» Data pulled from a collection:
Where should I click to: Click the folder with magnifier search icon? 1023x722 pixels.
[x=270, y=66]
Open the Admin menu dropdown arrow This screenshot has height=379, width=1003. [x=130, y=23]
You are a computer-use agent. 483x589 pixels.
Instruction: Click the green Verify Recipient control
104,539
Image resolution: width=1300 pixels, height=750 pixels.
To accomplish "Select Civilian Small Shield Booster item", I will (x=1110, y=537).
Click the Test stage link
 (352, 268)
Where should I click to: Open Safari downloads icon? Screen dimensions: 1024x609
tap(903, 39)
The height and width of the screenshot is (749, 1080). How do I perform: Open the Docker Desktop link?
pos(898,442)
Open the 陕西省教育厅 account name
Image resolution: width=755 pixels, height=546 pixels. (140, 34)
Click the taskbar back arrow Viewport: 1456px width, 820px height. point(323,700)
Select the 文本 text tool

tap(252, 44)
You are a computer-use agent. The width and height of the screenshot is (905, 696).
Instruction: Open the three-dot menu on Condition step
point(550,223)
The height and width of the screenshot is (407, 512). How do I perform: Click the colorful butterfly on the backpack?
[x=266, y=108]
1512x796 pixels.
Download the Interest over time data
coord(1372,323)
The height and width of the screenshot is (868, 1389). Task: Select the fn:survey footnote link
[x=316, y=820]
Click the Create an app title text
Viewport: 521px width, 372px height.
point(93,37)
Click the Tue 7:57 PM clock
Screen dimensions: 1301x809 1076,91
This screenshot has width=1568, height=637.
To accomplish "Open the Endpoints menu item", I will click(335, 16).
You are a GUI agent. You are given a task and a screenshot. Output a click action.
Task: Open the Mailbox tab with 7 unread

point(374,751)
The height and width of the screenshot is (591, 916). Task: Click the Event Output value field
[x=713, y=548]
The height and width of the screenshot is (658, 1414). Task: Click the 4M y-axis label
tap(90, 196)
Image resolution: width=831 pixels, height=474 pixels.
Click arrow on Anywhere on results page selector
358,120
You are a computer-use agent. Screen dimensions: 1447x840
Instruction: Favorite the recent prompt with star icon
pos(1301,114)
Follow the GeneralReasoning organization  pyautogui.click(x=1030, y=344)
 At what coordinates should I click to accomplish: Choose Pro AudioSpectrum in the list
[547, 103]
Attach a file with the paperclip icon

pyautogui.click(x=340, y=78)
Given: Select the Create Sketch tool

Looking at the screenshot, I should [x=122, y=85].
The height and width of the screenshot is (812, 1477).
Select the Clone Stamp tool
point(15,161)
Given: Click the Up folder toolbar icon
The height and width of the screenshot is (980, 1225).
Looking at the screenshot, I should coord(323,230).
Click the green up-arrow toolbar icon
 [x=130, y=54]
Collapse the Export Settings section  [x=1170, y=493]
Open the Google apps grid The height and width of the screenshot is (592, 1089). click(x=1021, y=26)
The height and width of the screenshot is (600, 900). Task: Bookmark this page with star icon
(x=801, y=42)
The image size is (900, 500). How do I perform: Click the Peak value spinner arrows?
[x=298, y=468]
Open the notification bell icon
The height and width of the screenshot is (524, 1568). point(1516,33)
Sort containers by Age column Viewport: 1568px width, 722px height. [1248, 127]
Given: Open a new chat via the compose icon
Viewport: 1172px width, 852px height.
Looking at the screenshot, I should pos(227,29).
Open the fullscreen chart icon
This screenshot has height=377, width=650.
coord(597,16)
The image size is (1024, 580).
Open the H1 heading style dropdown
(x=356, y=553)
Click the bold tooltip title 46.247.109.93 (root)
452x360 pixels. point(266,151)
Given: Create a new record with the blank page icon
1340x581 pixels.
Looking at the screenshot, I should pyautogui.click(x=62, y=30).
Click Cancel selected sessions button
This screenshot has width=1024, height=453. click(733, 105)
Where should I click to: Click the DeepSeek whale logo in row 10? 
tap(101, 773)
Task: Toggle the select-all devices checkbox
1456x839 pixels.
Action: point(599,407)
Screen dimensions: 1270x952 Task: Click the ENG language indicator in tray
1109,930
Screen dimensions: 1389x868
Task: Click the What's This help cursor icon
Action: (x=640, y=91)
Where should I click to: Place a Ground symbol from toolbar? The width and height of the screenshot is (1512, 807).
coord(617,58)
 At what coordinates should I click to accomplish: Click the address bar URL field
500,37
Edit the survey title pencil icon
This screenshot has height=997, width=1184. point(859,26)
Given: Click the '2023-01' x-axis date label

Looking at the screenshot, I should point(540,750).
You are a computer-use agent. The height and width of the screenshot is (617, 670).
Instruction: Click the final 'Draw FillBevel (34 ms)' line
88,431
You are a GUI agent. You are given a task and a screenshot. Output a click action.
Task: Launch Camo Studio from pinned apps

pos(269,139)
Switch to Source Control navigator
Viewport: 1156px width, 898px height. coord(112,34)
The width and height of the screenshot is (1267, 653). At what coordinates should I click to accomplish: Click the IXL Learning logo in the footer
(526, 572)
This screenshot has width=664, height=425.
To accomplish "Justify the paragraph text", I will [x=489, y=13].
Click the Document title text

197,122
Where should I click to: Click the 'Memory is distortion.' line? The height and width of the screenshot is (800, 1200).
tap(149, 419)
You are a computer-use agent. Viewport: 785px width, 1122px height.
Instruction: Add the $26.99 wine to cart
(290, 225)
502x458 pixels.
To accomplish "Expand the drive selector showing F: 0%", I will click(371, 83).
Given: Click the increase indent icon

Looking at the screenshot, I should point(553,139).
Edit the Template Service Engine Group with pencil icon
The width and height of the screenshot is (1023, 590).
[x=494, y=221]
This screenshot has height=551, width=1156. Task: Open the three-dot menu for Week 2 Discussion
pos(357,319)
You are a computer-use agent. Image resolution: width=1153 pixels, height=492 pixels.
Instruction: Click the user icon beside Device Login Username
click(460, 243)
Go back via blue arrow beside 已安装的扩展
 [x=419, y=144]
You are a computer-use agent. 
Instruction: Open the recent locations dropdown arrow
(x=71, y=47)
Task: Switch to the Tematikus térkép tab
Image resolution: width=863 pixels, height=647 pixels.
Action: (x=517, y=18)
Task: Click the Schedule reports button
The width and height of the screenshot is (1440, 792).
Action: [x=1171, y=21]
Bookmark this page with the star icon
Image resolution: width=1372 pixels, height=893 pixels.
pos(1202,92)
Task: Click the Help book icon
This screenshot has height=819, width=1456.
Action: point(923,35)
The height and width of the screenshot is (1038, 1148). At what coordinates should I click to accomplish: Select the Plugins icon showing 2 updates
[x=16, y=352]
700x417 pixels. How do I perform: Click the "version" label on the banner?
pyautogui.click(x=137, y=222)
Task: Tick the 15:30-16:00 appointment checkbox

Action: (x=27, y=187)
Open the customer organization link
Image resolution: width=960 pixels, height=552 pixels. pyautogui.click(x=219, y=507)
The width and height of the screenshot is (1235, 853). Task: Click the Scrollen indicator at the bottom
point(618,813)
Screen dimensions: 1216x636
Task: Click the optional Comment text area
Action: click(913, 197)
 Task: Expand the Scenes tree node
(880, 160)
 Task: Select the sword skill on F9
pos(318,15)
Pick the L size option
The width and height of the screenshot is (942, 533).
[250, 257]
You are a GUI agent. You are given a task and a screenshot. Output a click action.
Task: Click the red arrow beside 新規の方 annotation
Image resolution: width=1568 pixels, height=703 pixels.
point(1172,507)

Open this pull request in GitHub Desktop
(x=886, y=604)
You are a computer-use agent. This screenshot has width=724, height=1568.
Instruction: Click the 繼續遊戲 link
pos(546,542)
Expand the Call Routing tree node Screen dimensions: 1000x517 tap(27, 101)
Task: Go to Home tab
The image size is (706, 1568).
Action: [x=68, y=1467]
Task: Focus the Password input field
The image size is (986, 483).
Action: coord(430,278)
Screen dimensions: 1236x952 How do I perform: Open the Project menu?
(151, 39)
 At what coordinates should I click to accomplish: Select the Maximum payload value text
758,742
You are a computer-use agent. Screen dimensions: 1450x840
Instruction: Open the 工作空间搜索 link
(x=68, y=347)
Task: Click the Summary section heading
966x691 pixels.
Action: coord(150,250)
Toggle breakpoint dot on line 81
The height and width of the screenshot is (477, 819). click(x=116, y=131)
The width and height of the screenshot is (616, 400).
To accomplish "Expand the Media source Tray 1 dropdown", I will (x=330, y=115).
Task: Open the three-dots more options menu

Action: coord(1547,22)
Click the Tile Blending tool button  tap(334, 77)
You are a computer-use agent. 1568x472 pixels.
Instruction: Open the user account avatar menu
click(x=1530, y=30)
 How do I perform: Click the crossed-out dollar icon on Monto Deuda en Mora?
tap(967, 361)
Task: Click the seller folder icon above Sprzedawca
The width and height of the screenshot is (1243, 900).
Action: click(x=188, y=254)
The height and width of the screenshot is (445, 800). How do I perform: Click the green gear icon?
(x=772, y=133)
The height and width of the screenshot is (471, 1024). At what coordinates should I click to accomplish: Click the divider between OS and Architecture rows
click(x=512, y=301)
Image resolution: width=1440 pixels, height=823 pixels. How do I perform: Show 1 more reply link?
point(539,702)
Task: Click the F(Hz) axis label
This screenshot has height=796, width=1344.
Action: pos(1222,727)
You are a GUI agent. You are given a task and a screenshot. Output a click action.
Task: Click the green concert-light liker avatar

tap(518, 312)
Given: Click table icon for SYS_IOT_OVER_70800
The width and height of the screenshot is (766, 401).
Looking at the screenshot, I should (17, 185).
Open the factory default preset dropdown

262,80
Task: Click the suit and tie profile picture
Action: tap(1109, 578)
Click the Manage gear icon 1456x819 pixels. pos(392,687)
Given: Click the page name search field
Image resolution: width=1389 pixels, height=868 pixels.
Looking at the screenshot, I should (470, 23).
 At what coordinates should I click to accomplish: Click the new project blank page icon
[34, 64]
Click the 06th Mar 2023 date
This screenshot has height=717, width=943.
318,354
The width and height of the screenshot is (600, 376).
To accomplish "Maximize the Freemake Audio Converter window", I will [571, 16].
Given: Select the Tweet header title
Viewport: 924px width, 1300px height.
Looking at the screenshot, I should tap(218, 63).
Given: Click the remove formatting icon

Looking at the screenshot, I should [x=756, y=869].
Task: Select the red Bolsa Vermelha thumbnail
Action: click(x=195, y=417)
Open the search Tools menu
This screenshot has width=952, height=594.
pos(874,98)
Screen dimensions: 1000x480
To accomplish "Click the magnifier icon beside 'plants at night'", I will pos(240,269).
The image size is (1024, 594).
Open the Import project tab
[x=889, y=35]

» TO DO:
Edit the part that opens with the line containing "Open the 陕西省教育厅 account name" and closes with the line containing "[x=266, y=108]" by changing "three-dot menu" to "more options menu" and keeping everything else the same. Return only those lines.

» ANSWER FOR THE TASK:
Open the 陕西省教育厅 account name
Image resolution: width=755 pixels, height=546 pixels. (140, 34)
Click the taskbar back arrow Viewport: 1456px width, 820px height. point(323,700)
Select the 文本 text tool

tap(252, 44)
You are a computer-use agent. The width and height of the screenshot is (905, 696).
Instruction: Open the more options menu on Condition step
point(550,223)
The height and width of the screenshot is (407, 512). How do I perform: Click the colorful butterfly on the backpack?
[x=266, y=108]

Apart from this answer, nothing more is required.